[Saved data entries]
──────────────────────────────
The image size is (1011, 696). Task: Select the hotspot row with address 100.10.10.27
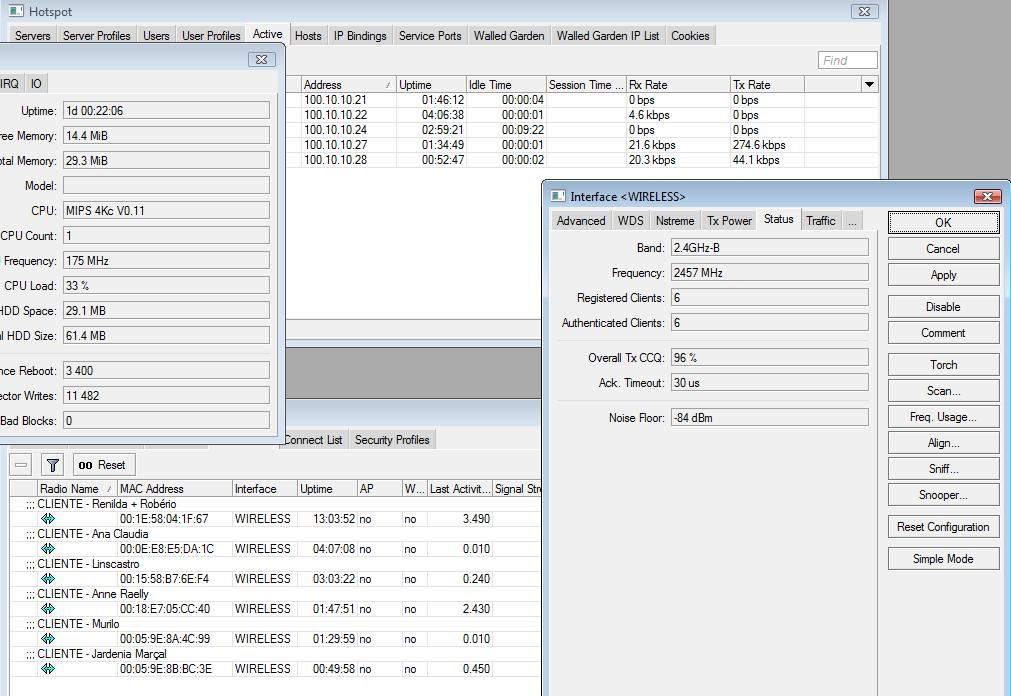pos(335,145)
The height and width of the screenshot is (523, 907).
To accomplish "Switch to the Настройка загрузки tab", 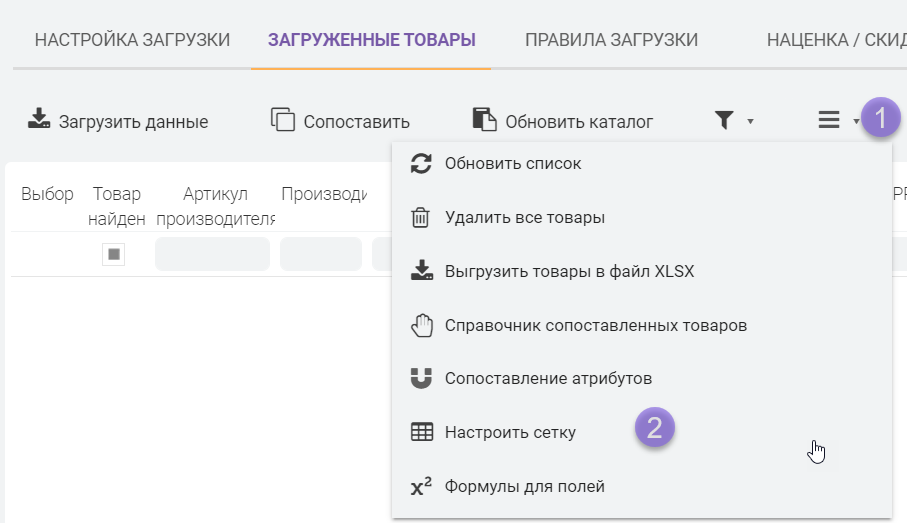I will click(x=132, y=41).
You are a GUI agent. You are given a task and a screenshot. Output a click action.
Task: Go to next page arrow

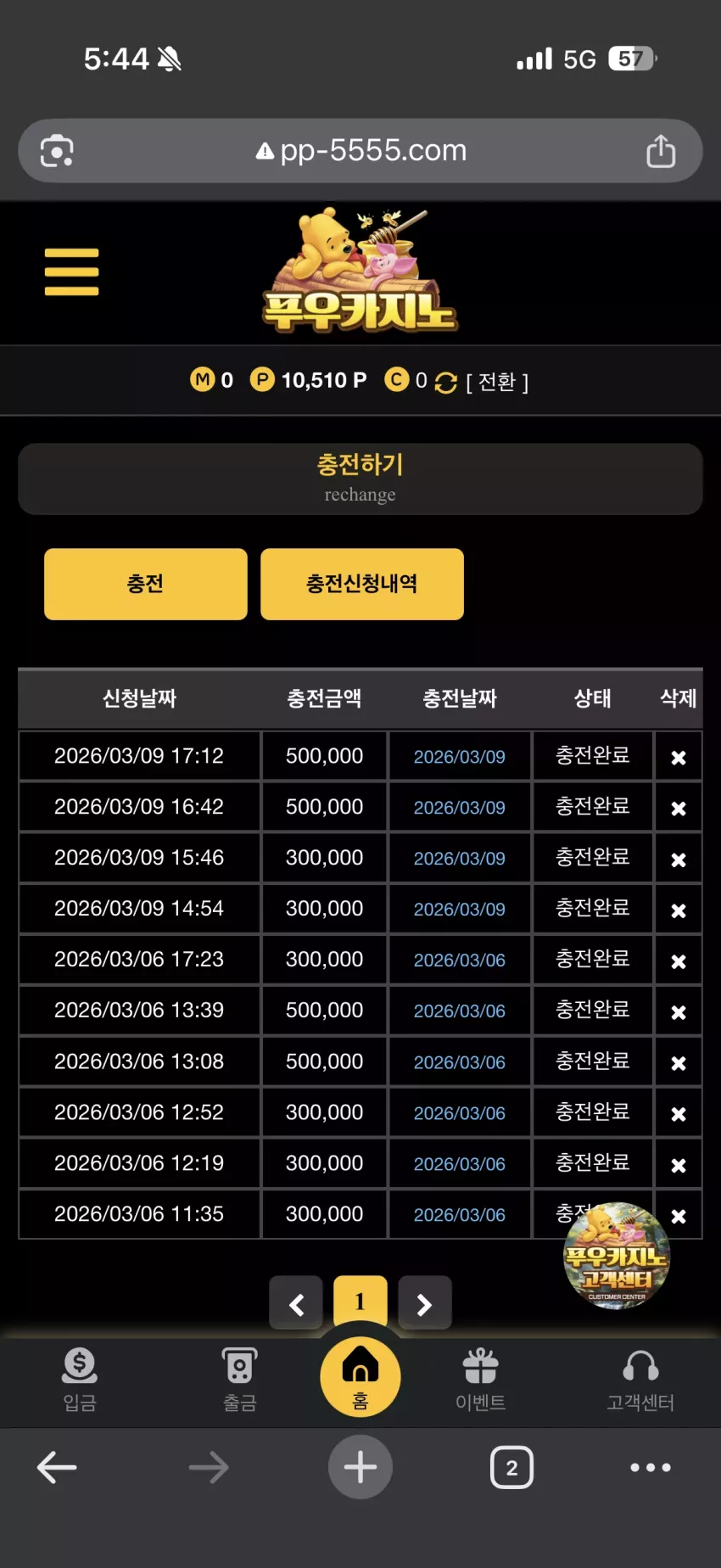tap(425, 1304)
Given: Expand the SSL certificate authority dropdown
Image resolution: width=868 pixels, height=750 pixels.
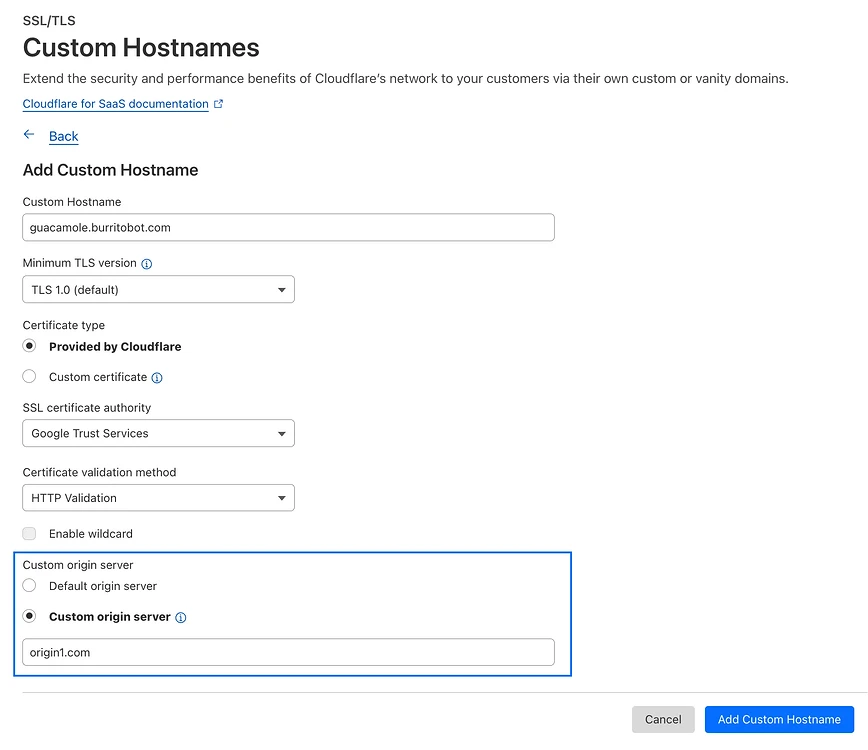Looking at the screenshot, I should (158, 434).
──────────────────────────────
Task directions: Reproduce exactly, and only, the lines that begin at the one containing "Task: Go to next page arrow" and end with the final line of the data, both included, while omitting every picture.

Worked solution:
Task: Go to next page arrow

tap(425, 1304)
Given: Expand the SSL certificate authority dropdown
Image resolution: width=868 pixels, height=750 pixels.
Looking at the screenshot, I should (158, 434).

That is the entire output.